QUAND on fut au dessert :

 — Le bonheur est à la portée de tout le monde ! s’écria le bon convive, l’oeil et la lèvre allumés ; et je me suis bien gardé de ne pas mettre la main dessus. Ah ! vraiment au lieu de croquer des pralines roses, je broierais du noir entre mes dents grinçantes ? Quelque sot ! De toutes les absurdités humaines le spleen est la plus absurde. L’homme qui bâille ressemble fort à un imbécile. Passe encore de pleurer ! La douleur est une espèce de joie, puisqu’elle est de la vie. Mais je bafoue impitoyablement l’ennui. Foin des poètes élégiaques ! Je ne suis pas riche, je ne suis pas célèbre, je ne suis plus beau avec mes cinquante ans, mon crâne ras et ma barbe teinte, — car je teins ma barbe, — n’importe ! grâce à Dieu, et grâce à moi-même, je suis un mortel absolument heureux.

 — Je vous envie, lui dis-je.

 — Il ne tiendra qu’à vous d’être envié à votre tour, car, étant satisfait, je suis bon, et je livre volontiers le secret de la félicité entière. Est-il véritable que, chez la plupart des vivants, cette triste humeur noire où ils perdent le goût de vivre (je m’en fiche joliment, de vos névroses !) est due à leur mésestime des hommes et des femmes, augmentée de jour en jour, à leur dédain des vains plaisirs dont ils ont enfin reconnu le mensonge, à la désillusion en un mot ?

 — Sans doute.

 — Et que l’existence, en dépit de ses catastrophes assez rares en somme, leur serait bonne et souriante et chère s’ils avaient gardé ou reconquis la foi des candides adolescences ?

 — Je l’accorde, hélas !

 — Le bonheur est donc à qui le veut ! puisqu’il suffit, pour l’obtenir, de dire à l’expérience : « Tu radotes », de croire au bien, au beau, à l’amitié, à l’amour, à la joie, de considérer le monde avec les yeux ravis d’un enfant.

II

Son verre vide, il continua :

 — Je vous ai vu, vous avez souri en haussant l’épaule.
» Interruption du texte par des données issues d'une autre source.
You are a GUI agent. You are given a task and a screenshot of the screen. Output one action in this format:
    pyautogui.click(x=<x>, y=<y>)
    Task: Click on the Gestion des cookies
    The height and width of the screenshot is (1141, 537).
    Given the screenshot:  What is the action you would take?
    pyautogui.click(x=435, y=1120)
Vous jugez impossible de se conserver ou de se refaire ingénu ? Vous vous trompez ; je vous assure que l’on y réussit, avec un peu de bonne volonté. Tenez, moi qui vous parle, j’ai failli, vers la trentième année (le moment redoutable !) devenir comme tant d’autres sceptique, méprisant, amer, c’est-à-dire épouvantablement malheureux. Une femme adorée m’avait trompé avec le meilleur de mes amis ; le plus honnête des notaires de province avait perdu au trente et quarante les deux tiers de ma fortune, et j’avais été mordu par mon chien. Ces coups-là furent durs. J’avais beau jeu pour conclure à la perfidie de toutes les maîtresses et de tous les amis, à l’improbité de tous les officiers publics, à la rage chez tous les caniches ; même rien ne m’empêchait, dans l’absurde logique des déceptions, de nier désormais l’azur du ciel, le chant du rossignol et la rougeur des roses ! Je me gardai bien d’être stupide à ce point. Aux évidentes traîtrises, j’opposai, avec résolution, l’aveuglement de ma bonne foi ; elles ne seraient pas, puisque je ne les verrais point ; et je sauvai mon âme de l’irrémédiable désenchantement.
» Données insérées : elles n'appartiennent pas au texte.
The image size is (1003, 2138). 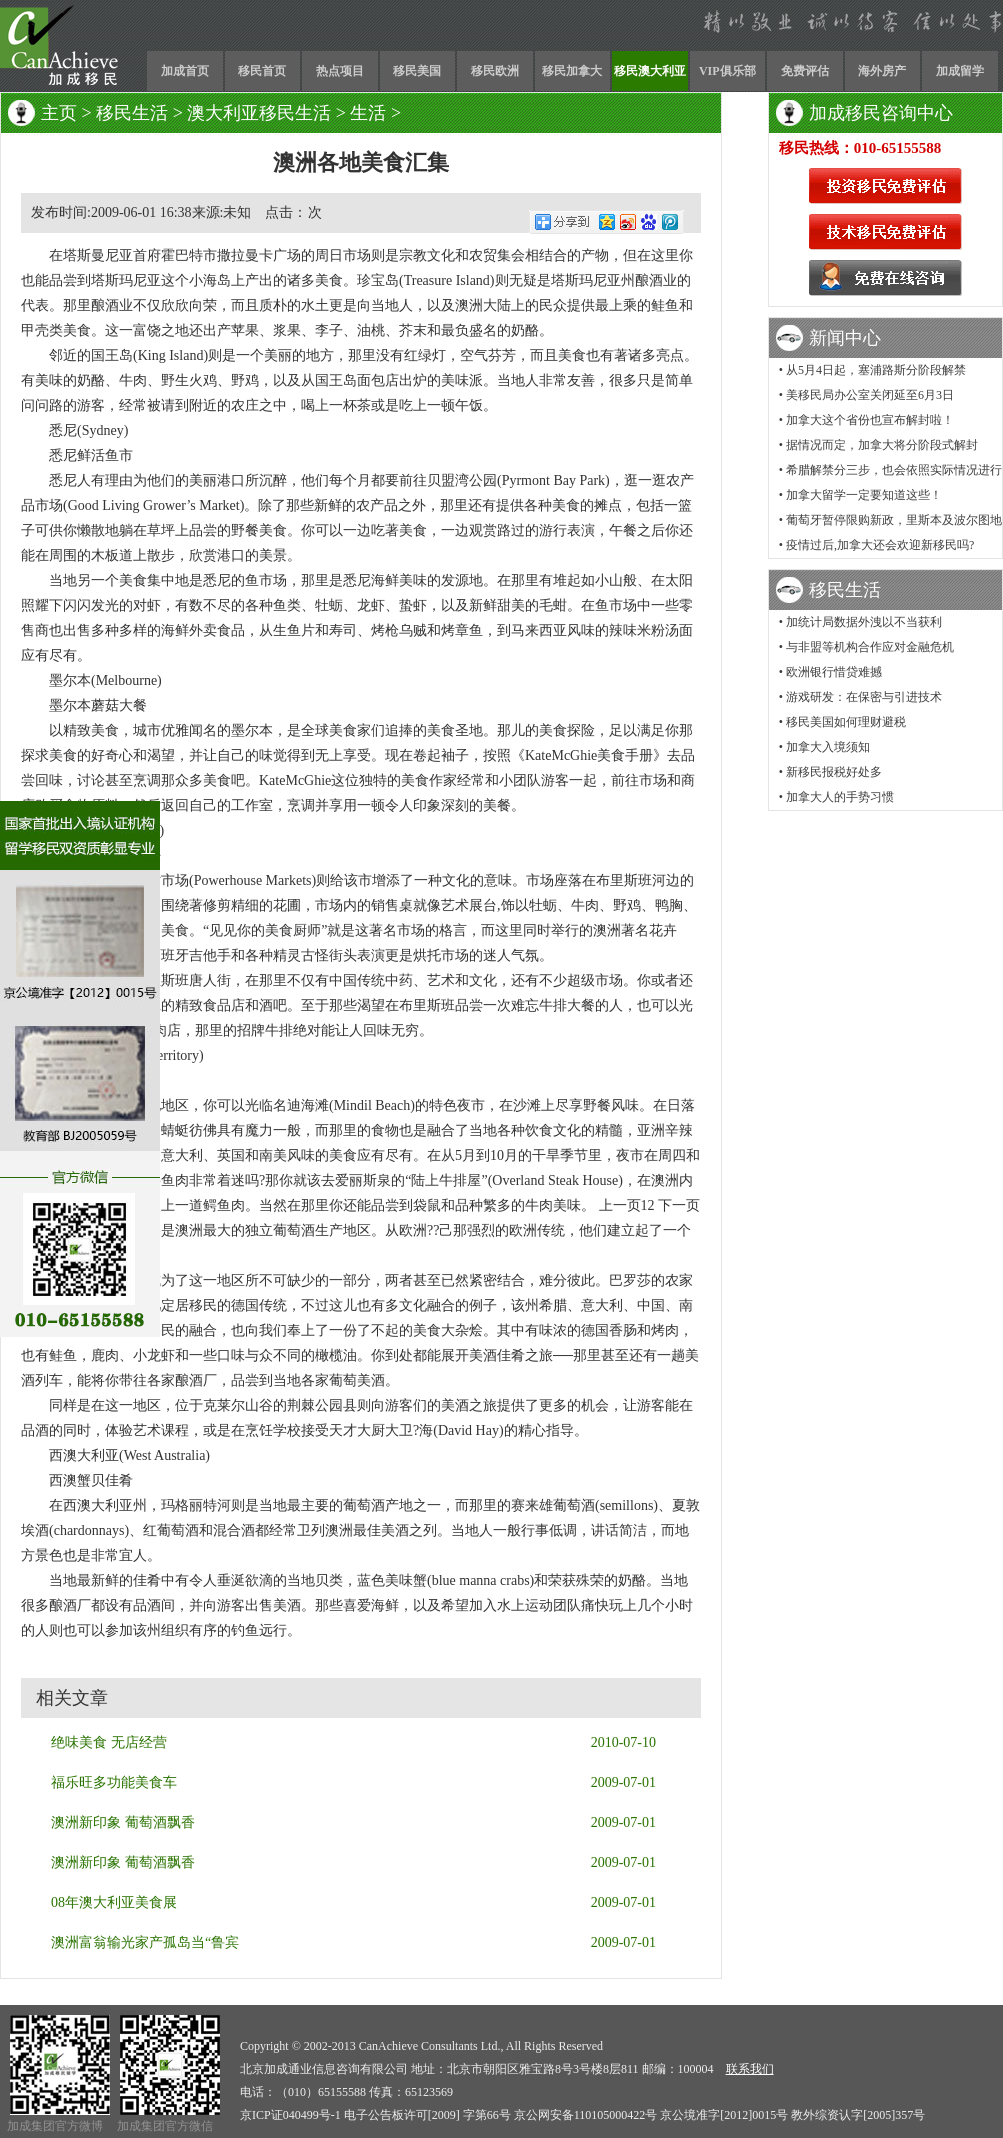 What do you see at coordinates (870, 647) in the screenshot?
I see `与非盟等机构合作应对金融危机` at bounding box center [870, 647].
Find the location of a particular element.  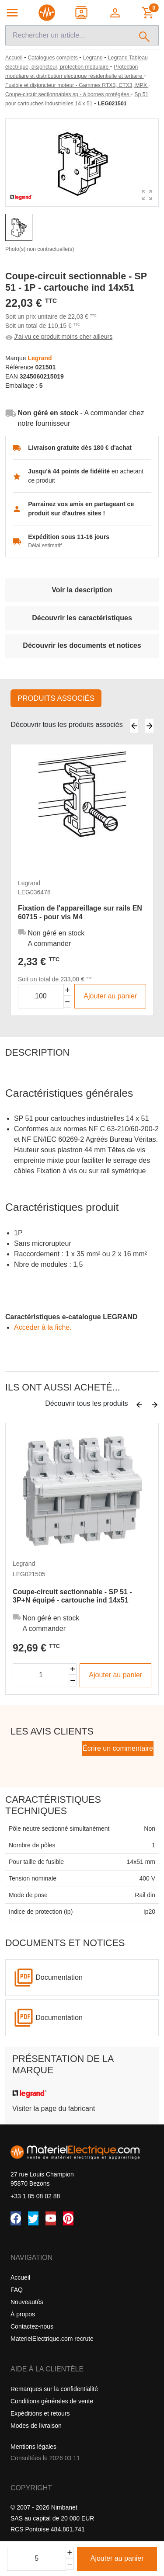

[Coupe-circuit sectionnables sp - à bornes protégées] is located at coordinates (68, 94).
 — Que ne poussiez-vous cette aveugle confiance jusqu’à garder votre maîtresse, jusqu’à laisser chez votre notaire le dernier tiers de votre avoir, jusqu’à faire coucher sur votre lit votre chien enragé ?
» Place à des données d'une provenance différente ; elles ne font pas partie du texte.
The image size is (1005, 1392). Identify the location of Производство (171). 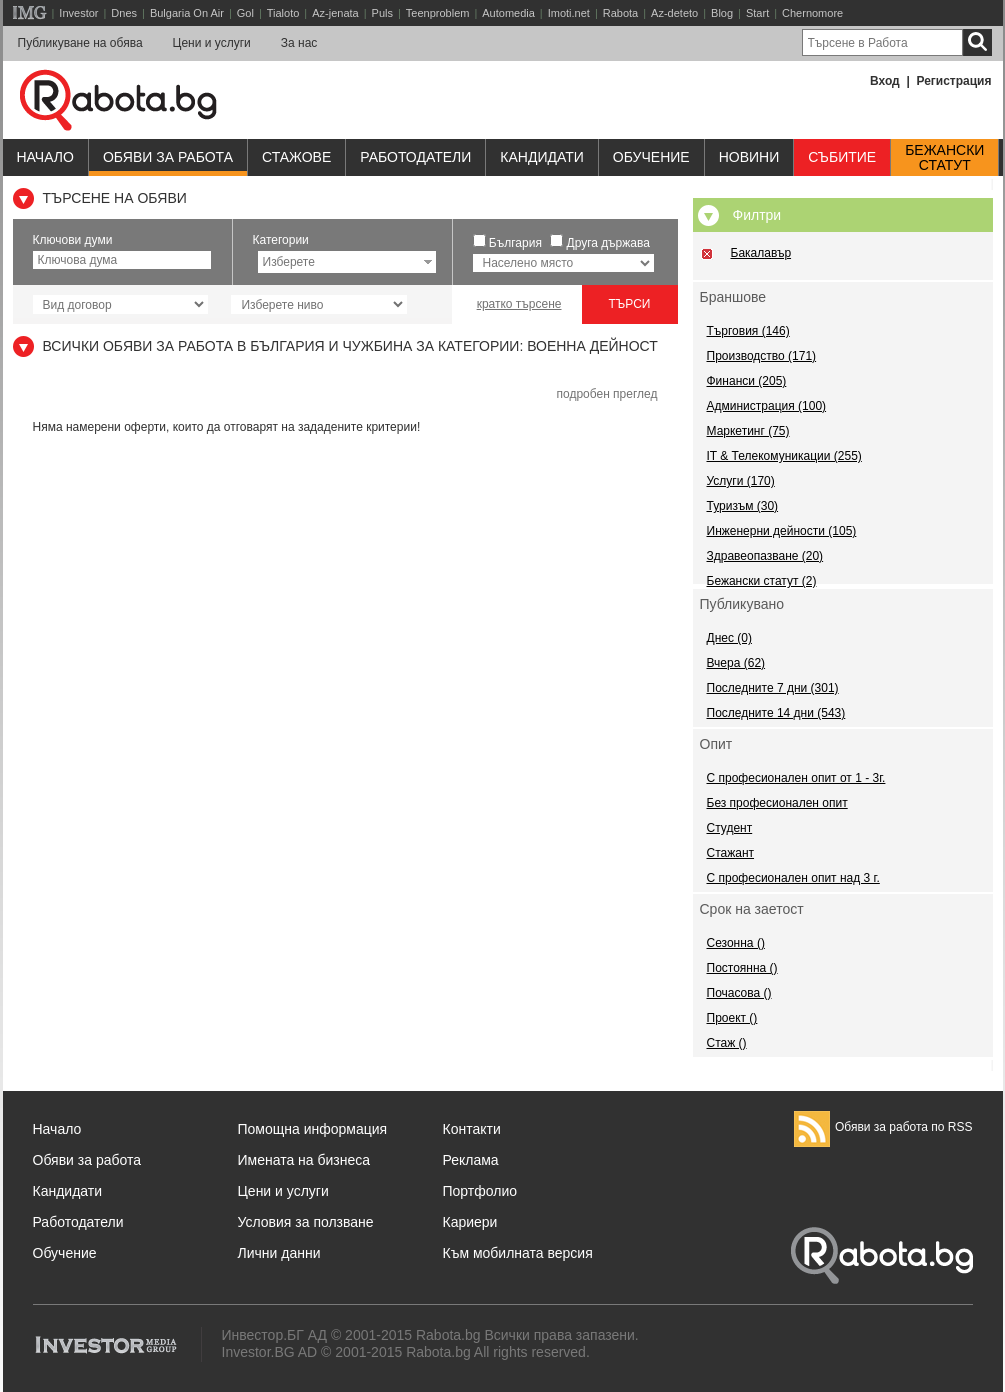
(762, 356).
 — C’est ce que je fis, précisément ! et j’en fus bien récompensé, car, touchés démon indulgence, la chère femme m’a longtemps chéri d’une fidèle tendresse, l’officier public a administré le reste de ma fortune avec une loyauté vigilante, et le caniche me regardait, au réveil, de ses bons yeux attendris.

 — Cela est-il bien sûr ?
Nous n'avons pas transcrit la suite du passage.